Later, Starowitz goes back to Talk Shop: “Charlie, Andrew, John, Taylor, Lauren — these people are far more interesting than me, and they don’t know that. The beauty of what I’ve been able to do in Kansas City, with Bread KC and Lots of Love and with any of my projects, is that I surround myself with some of the most interesting people in this town. That’s the best part about it. I don’t need to do anything.”
When I call to ask Lyles exactly how Starowitz presented the Talk Shop to him, I can almost hear him shrug through the receiver.
“One day, he sent a few of us an e-mail and met with all of us,” Lyles says, “and basically he said, ‘I can’t do this without you guys.’ And we were like, ‘OK.'”
On Sunday, August 18, the Talk Shop Indiegogo campaign started its monthlong run with a $10,000 goal — funds earmarked to pay monthly utilities and cover the costs for guest speakers and artists. The amount raised came to $4,215. That’s enough, Starowitz says, to get the Talk Shop going. He plans a soft opening in late October. The rest of the money will come, he says, from small fundraisers held along the way.
“What personally interests me in this project is that I don’t actually know what’s going to happen,” Huette tells me in the final days of the online drive. “The whole thing just breathes opportunity, and Sean’s a very good connector. He’s very good at bringing people together, and I think, for any kind of civic thing to happen anyplace, you have to be able to do that. When I look at Bread KC and Lots of Love and now this project, I think that, as a connector, Sean’s role in Kansas City arts is invaluable.”
Starowitz’s busy West Coast itinerary was only the latest set of invitations in a fast-moving career that has steadily expanded his circle of friends — and his sphere of influence.
In November 2013, the Columbus Museum of Art asked him to work with its Art Lab and Project Pivot to develop youth-program initiatives. In February, Starowitz traveled to Madison, Indiana, to curate a four-day interactive installation and exhibition called The Dialogue Lab: Impossible Madison with 225 high school and college students. And in the spring, the Oklahoma Visual Arts Coalition asked him to curate the Momentum Tulsa 2014 exhibition, featuring three artists whose focus is on social engagement. That show opens October 3.
John Friend, co-owner of the Farm to Market Bread Co., has watched Starowitz’s national profile rise.
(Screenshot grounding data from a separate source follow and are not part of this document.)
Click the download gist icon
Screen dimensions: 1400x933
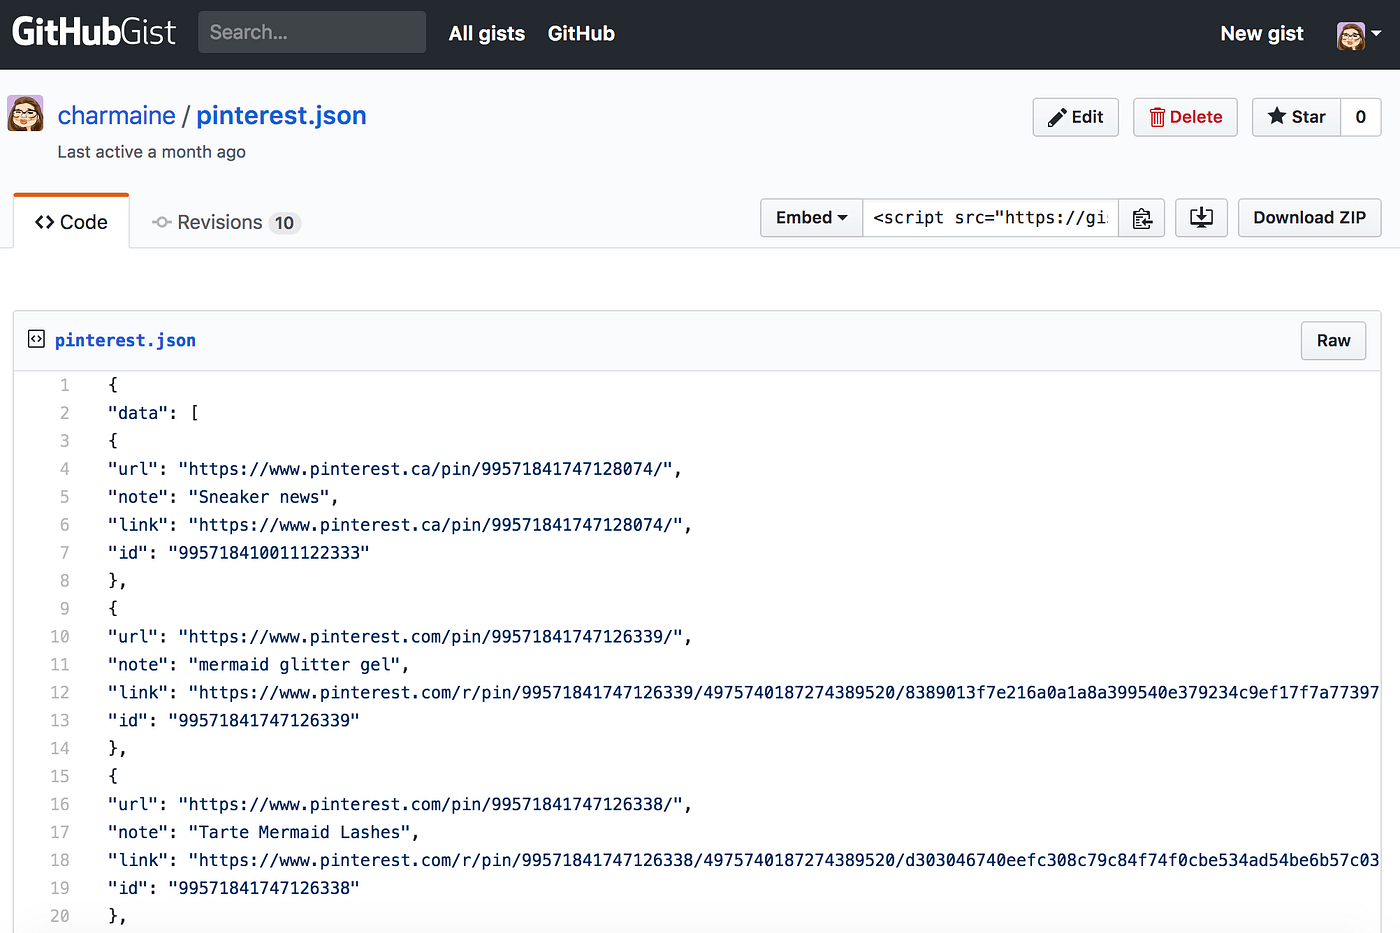coord(1200,217)
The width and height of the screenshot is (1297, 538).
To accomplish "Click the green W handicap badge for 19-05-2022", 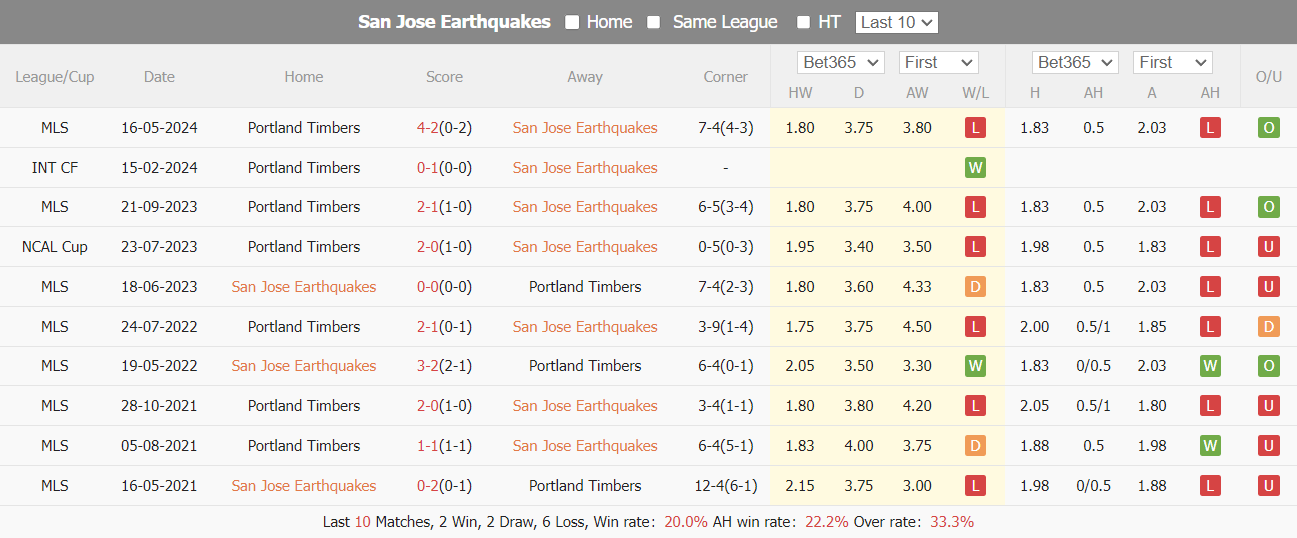I will 1210,366.

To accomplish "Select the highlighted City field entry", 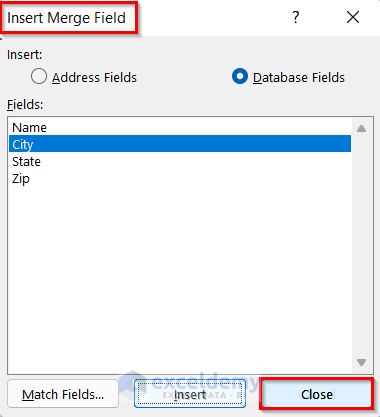I will [180, 144].
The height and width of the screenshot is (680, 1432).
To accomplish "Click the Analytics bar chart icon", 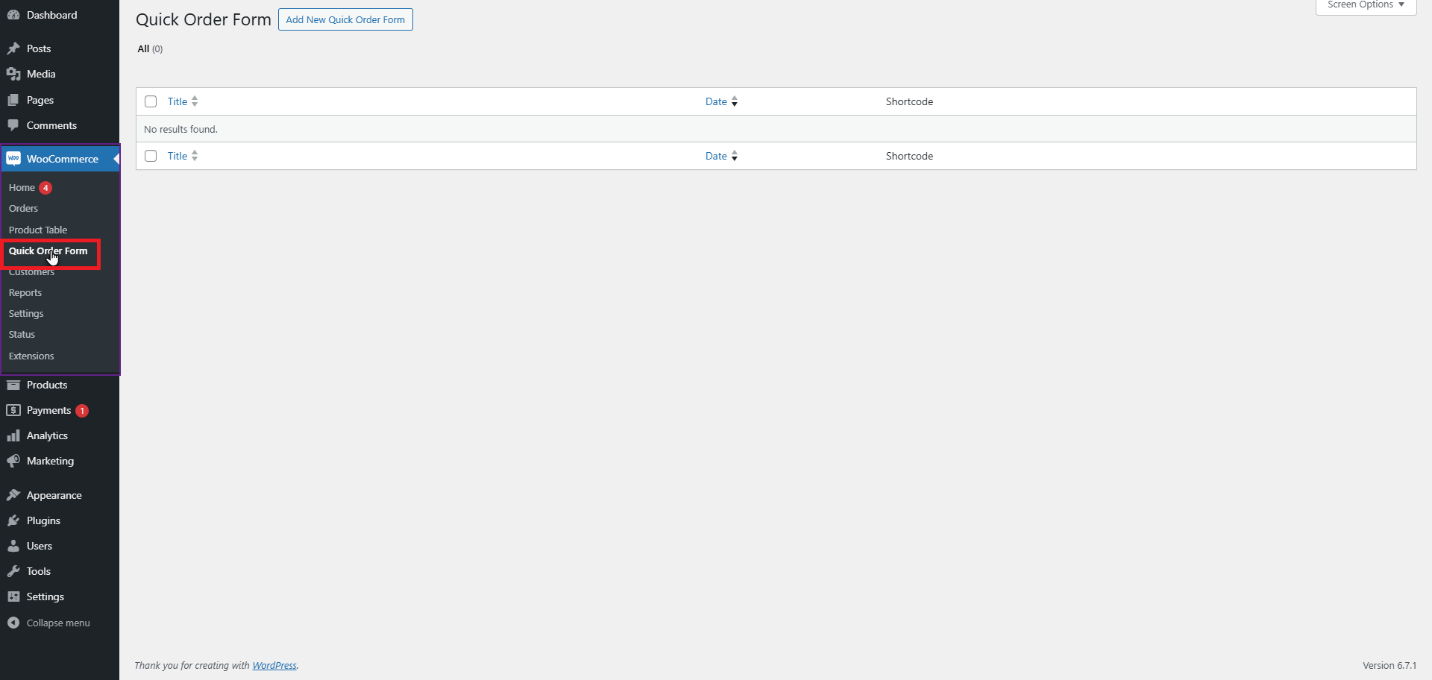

The bakery’s artist-in-residence position was created for Starowitz, he says, to give the KCAI graduate some “leeway” to work on projects and to travel.
“We’re just impressed with him being invited all around the country,” Friend says. “His projects often have a charitable side to them, with giving back to the community and a local focus, but what he is doing locally is being picked up around the country, and people are asking him to help them with projects in their local neighborhoods. We’re proud of that for him.”
“Sean is directly building things in communities with his work,” Huette says. “He walks in and does work and then he walks away, and he leaves something behind that does something for the community.”
But more and more, the question comes up: When will Starowitz leave behind this particular community?
Erin Olm-Shipman, the former executive director of Bread KC, moved to California this year, but she doesn’t expect Starowitz to leave here anytime soon.
“Maybe it was like a perfect storm of other things going on in this city, and him getting this undergrad degree here and already having that intimate relationship with that group of artists that came out of that program and that year,” she says. “It seems like every time I hear about someone doing something really awesome from the Art Institute, nine times out of 10, they’re a product of that specific [Interdisciplinary Arts] program. And also, the city is on the verge of this major revitalization, and people are more open to the types of ideas Sean has. Sean can just make you feel like all of your ideas are great … and before you know it, you’re really excited about this new collaboration he’s proposing.”
And for all of the connections Starowitz can claim, here and elsewhere, his primary collaborator right now might just be the city itself.
“I think KC has a lot of potential with where we are right now,” he says. “And if people can just see what we can accomplish when we lock arms and tear down this sort of country-club mentality of exclusivity and try to make something greater than ourselves, and that comes from within a local community rather than outsourcing it to places like Chicago or New York or L.A., it can be organic and interesting.
“Gregory Kolsto has a great quote about how Kansas City just happens to people, and I think that’s a great philosophy to have. I like being here and feeling the need to contribute and trying to make a difference in my community.”
Editor’s note: Helling, a source quoted in this story, writes occasionally for The Pitch as a paid contributor.